◆ TASK INSTRUCTIONS: Please output exactly the lines below, starting at the line that has "Close the Pe... tab" and ending at the line that has "Given: Click the plug connection icon button", both included; leave out all pictures and include nothing else.

◆ DATA SHOWN:
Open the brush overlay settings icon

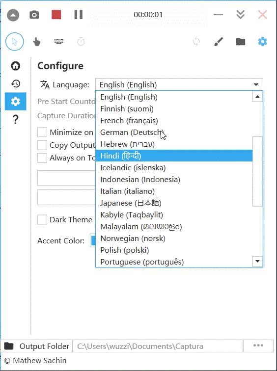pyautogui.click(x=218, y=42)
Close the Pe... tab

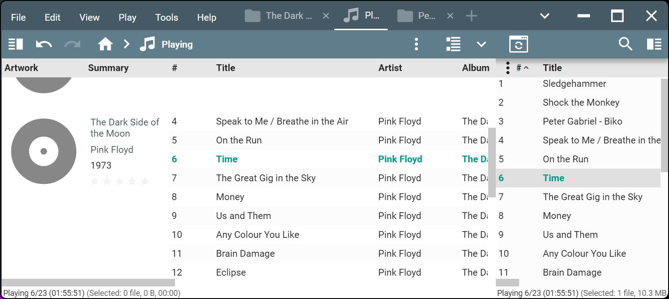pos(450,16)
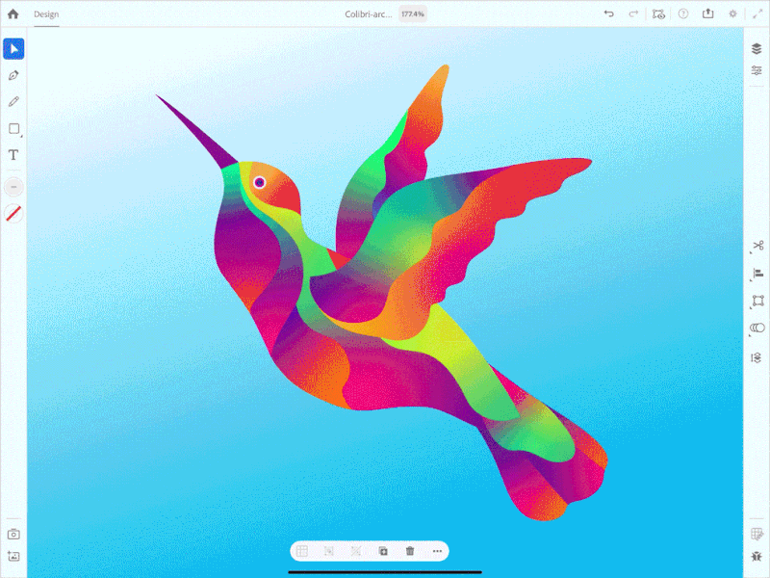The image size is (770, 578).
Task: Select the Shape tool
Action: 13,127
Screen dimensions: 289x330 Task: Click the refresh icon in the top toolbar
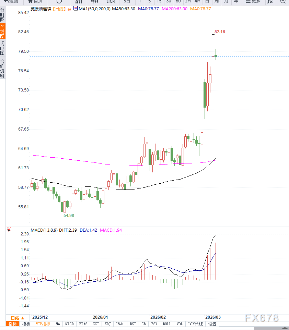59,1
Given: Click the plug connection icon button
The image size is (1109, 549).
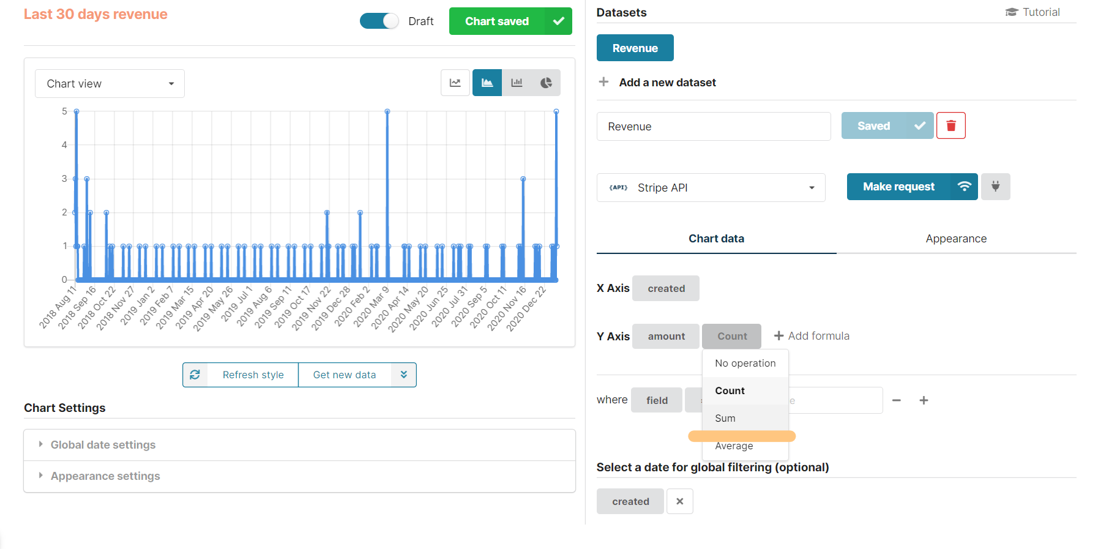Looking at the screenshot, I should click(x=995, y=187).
* * *
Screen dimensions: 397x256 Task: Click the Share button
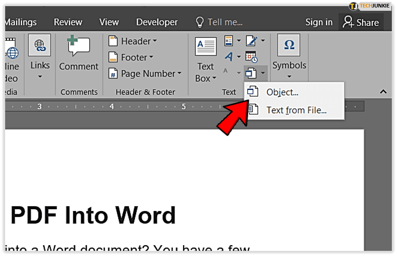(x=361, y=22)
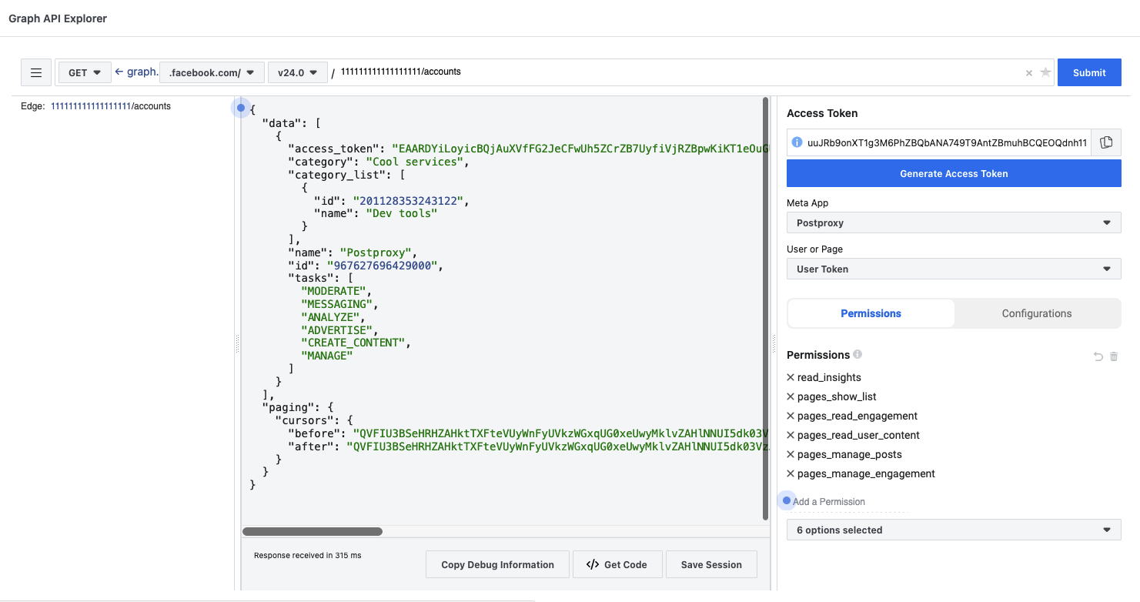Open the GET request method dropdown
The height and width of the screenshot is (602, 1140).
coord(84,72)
--
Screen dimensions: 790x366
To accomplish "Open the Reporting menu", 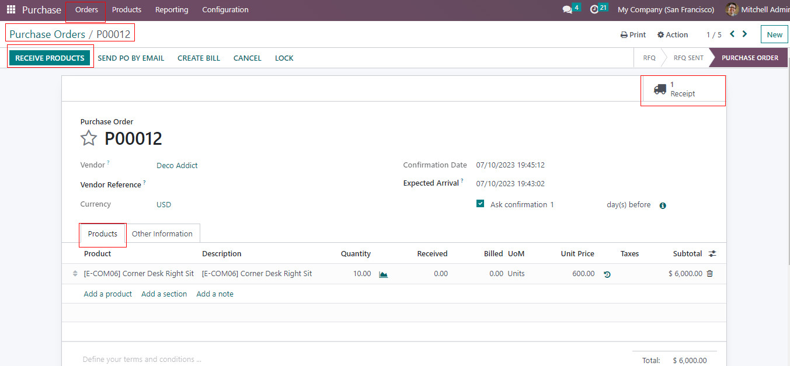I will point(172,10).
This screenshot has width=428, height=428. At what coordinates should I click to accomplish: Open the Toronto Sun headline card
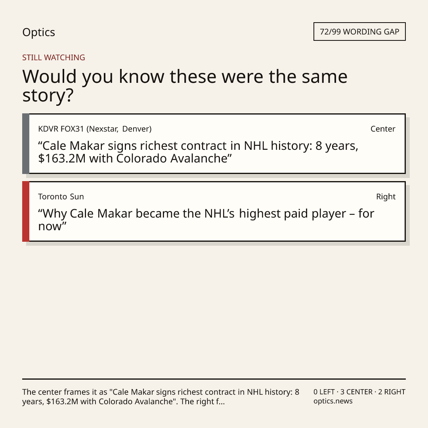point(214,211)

◆ ANSWER TO THIS PROBLEM:
Close the Pe... tab

pos(450,16)
The image size is (770, 578).
Task: Select the Shape tool
Action: 13,127
Screen dimensions: 289x330 Task: Click the refresh icon in the top toolbar
59,1
Given: Click the plug connection icon button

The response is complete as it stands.